1 Then Jesus told his disciples a parable to show them that they should always pray and not give up. 2 He said: “In a certain town there was a judge who neither feared God nor cared about men. 3 And there was a widow in that town who kept coming to him with the plea, ‘Grant me justice against my adversary.’

4 “For some time he refused. But finally he said to himself, ‘Even though I don’t fear God or care about men, 5 yet because this widow keeps bothering me, I will see that she gets justice, so that she won’t eventually wear me out with her coming!’”

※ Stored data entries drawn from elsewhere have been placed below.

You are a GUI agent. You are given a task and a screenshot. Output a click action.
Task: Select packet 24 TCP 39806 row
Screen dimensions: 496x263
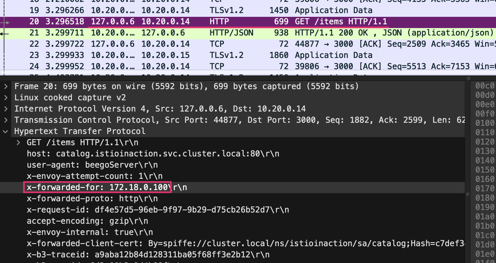pyautogui.click(x=248, y=66)

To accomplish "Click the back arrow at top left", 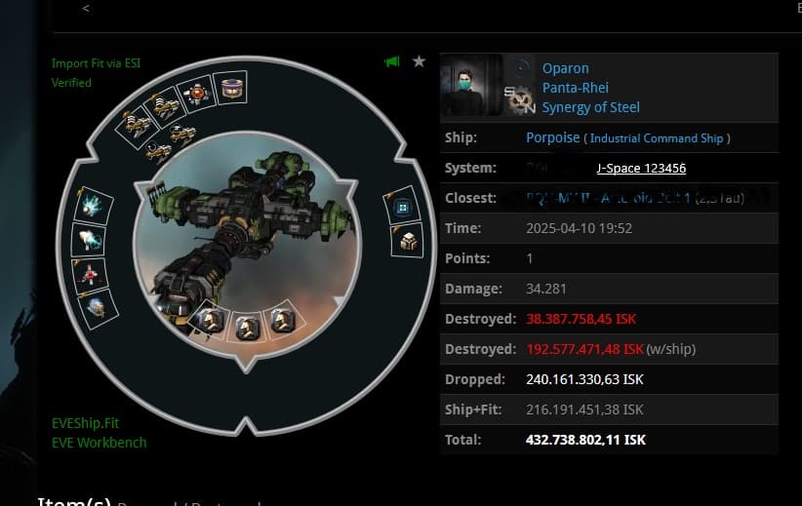I will (x=86, y=8).
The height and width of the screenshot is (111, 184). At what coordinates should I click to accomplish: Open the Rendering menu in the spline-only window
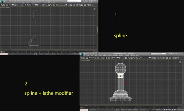click(x=39, y=3)
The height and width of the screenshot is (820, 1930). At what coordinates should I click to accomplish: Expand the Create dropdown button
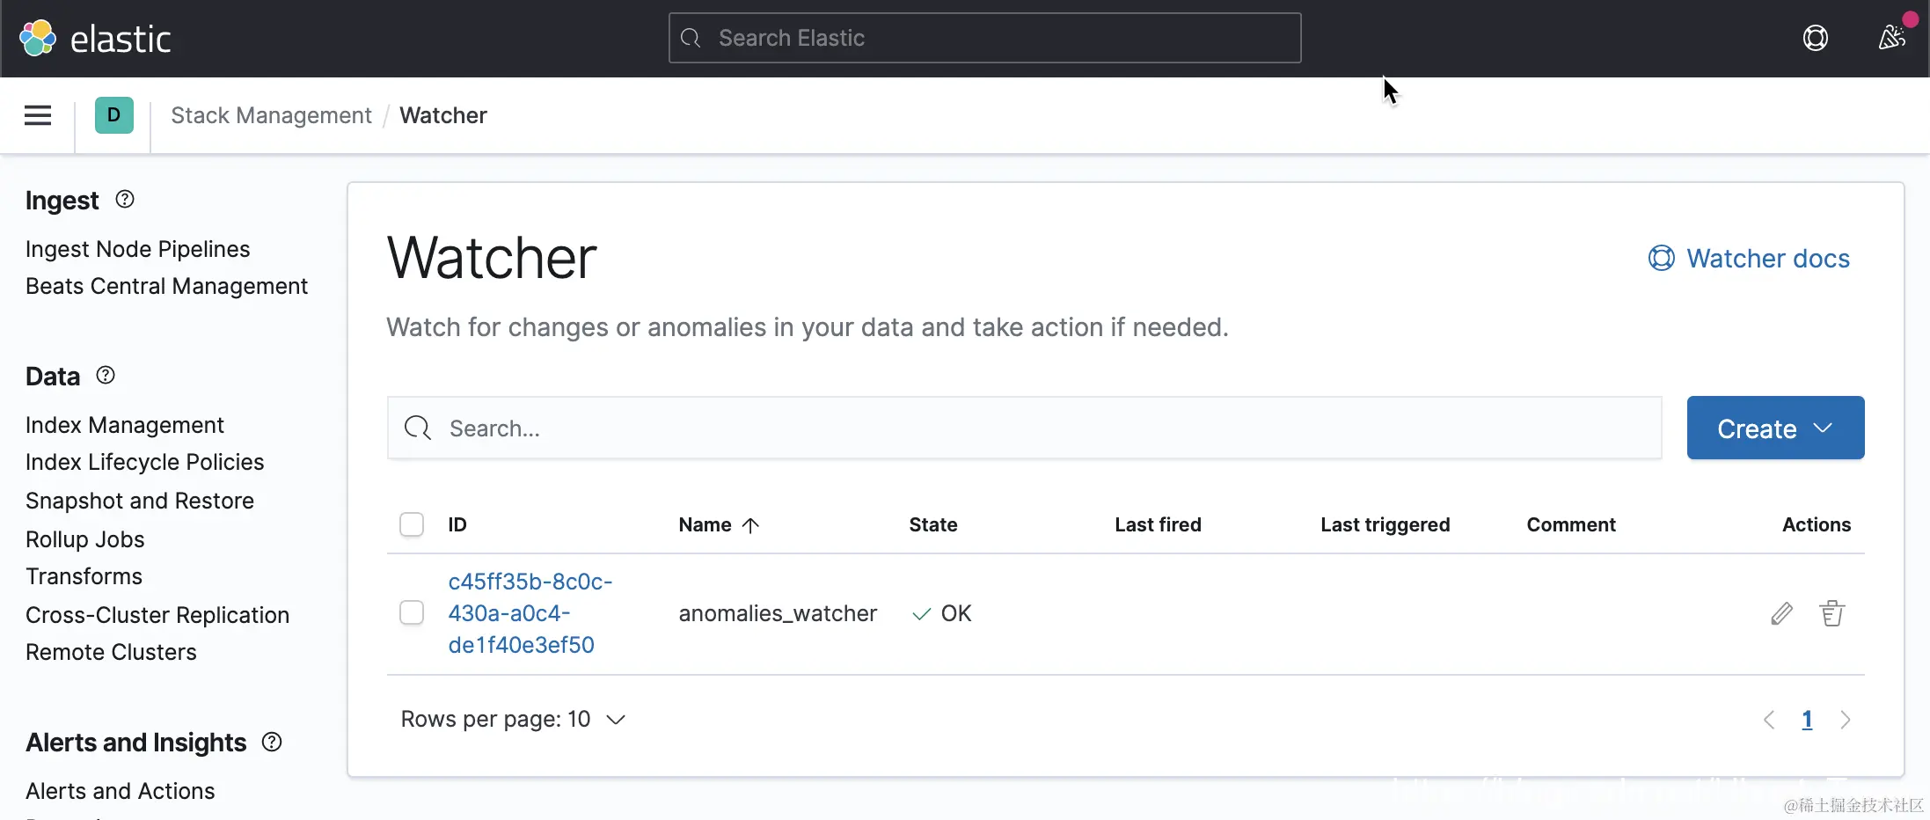[x=1774, y=428]
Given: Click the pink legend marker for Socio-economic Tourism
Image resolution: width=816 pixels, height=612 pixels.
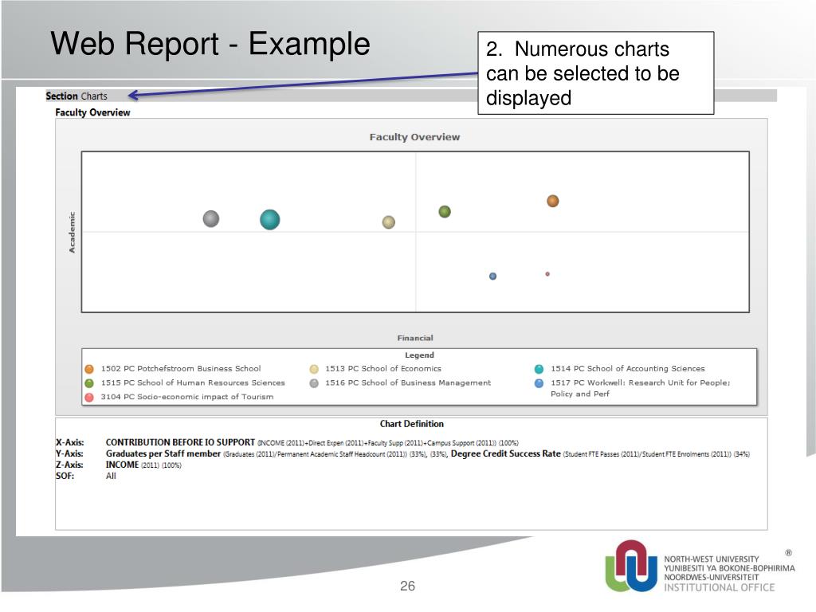Looking at the screenshot, I should pyautogui.click(x=89, y=397).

What strikes me about this parable is how Luke introduces it. He says right in verse 1 why Jesus tells the disciples this story: “to show them that they should always pray and not give up.” So before you even read the story, you know what you are looking for: an example of how to pray and not give up.

But what exactly is that example? Clearly there is something that the widow does that we are supposed to emulate. But what? My gut feeling tells me that the widow’s key trait is persistency–she doesn’t give up until she gets the answer she wants. In fact, my Bible has a header for this passage, calling it “The Parable of the Persistent Widow.” But really, I think there is a different quality at work. Something else that Jesus wants us to show us about always praying and never giving up.

The trait that this widow has that we should emulate is that she knows where to turn. It is telling that Jesus describes the judge as unjust and evil. The widow can’t predict whether the judge will do the right thing or not. She’s powerless in the situation, yet she reaches over and above her social situation to talk to the judge, because she knows that he is the only one who can help her. She knows who to turn to. And when she doesn’t get an answer immediately, she keeps turning to him. She doesn’t try to solve the problem herself, she doesn’t look for a male relative who can help, she keeps on asking the same judge. He’s the only one with the ability to help her.

Her persistency is not that she fervently prays the same thing over and over again, but rather that she prays persistently to the only one who can make a difference. And that is the quality that Jesus wants us to emulate. Turning only to God, not matter how long it takes, to get an answer to our prayers.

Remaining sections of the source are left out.